··· PAGE EXCERPT ···
Scales LH_samples in with boundaries outlined in parameters_df.
- Parameters:
parameters_df (pd.DataFrame or dictionary) – DataFrame outlining the boundaries for each parameter. Must contain fields ‘Lower Bound’ and ‘Upper Bound’. Name of the parameters is assumed to be in the index. Alternatively, may be a dictionary that maps parameter names to percentage-point (inverse-CDF) functions.
LH_samples (numpy.array) – Output from scipy.stats.qmc.LatinHypercube.
other_samples_to_repeat (pandas.DataFrame) – Samples to resampled and merged with LH samples.
- Returns:
samples_df (pandas.Dataframe) – Fully formatted samples.
parameters_sampled (list) – A list of samples being sampled.
- metacast.sensitivity_analyses.lhs_and_prcc.calculate_prcc(results_and_sample_df, parameter, output, covariables, method='spearman')
Calculate Partial Correlation Coefficient PCC (default Rank ‘Spearman’ PRCC).
A wrapper for pingouin.partial_corr. Partial Rank Correlation Coefficients (PRCCS) can be used to evaluate sensitivity of a model to a parameter[1].
···
▸ **REQUIRED WORK**: Carry on the sensitivity-analysis documentation from its last sentence.
··· SUPPLIED INFORMATION ···
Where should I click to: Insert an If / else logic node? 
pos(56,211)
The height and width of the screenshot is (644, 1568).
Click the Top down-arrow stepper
···
▸ **EXPECTED ANSWER**:
- Parameters:
results_and_sample_df (pandas.DataFrame) – DataFrame of results and parameters for calculating PCC.
parameter (string) – Parameter for which PCC will be calculated.
output (string) – Model output for which PCC will be calculated.
covariables (list of strings) – Parameters whose effects will be discounted.
method (string, default 'spearman' (Rank correlations)) – Form of PCC see documentation of pingouin.partial_corr.
- Returns:
Partial Corelation Coefficient of parameter and output.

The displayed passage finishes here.